---------- EXERCISE MATERIALS ----------

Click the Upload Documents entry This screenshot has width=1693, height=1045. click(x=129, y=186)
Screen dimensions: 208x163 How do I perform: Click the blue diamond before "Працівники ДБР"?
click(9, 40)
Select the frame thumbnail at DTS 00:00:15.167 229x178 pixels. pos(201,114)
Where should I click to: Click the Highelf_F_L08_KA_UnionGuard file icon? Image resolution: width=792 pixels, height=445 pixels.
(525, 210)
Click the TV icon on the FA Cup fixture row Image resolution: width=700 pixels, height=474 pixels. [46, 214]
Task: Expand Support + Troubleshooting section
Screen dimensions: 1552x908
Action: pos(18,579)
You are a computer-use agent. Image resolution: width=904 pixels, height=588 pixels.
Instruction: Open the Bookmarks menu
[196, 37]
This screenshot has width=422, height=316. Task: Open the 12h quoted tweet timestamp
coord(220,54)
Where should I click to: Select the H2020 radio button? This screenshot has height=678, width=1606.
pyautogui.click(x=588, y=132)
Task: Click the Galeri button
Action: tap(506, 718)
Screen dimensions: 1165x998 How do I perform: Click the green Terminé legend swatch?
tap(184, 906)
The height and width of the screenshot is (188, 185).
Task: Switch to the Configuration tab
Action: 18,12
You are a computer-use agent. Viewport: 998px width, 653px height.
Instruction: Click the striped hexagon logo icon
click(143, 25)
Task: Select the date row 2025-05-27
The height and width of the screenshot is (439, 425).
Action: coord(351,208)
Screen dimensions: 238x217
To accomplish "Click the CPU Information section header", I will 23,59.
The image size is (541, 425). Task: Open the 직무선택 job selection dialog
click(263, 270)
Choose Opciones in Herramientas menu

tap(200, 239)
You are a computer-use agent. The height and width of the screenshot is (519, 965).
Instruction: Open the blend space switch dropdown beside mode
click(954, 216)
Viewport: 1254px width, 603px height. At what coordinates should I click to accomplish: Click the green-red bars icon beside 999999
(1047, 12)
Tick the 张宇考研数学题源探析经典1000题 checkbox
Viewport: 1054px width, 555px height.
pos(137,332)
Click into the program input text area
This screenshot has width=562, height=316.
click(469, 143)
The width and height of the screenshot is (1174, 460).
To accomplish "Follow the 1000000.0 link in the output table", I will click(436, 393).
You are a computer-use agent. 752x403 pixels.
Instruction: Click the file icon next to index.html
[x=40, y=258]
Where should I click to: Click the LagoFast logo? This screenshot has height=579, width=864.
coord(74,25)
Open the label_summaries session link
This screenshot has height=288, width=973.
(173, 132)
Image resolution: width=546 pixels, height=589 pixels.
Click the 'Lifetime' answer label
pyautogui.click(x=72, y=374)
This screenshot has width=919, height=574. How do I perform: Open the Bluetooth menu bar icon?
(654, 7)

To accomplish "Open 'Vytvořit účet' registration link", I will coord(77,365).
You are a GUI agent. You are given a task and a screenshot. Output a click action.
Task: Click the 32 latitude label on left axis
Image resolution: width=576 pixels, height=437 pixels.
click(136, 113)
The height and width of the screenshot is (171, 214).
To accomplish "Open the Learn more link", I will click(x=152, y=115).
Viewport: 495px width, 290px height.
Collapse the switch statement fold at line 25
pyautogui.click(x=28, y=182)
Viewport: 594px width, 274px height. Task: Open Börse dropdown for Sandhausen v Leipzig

----------

### [WHAT YOU ARE ASKED TO DO]
The expected output is each line of the records above that includes the word "agent".

### [WRITTEN SOLUTION]
You are a computer-use agent. Image resolution: width=904 pixels, height=588 pixels.
You are a computer-use agent. Viewport: 998px width, 653px height.
You are a computer-use agent. The height and width of the screenshot is (519, 965).
You are a computer-use agent. 752x403 pixels.
You are a GUI agent. You are given a task and a screenshot. Output a click action.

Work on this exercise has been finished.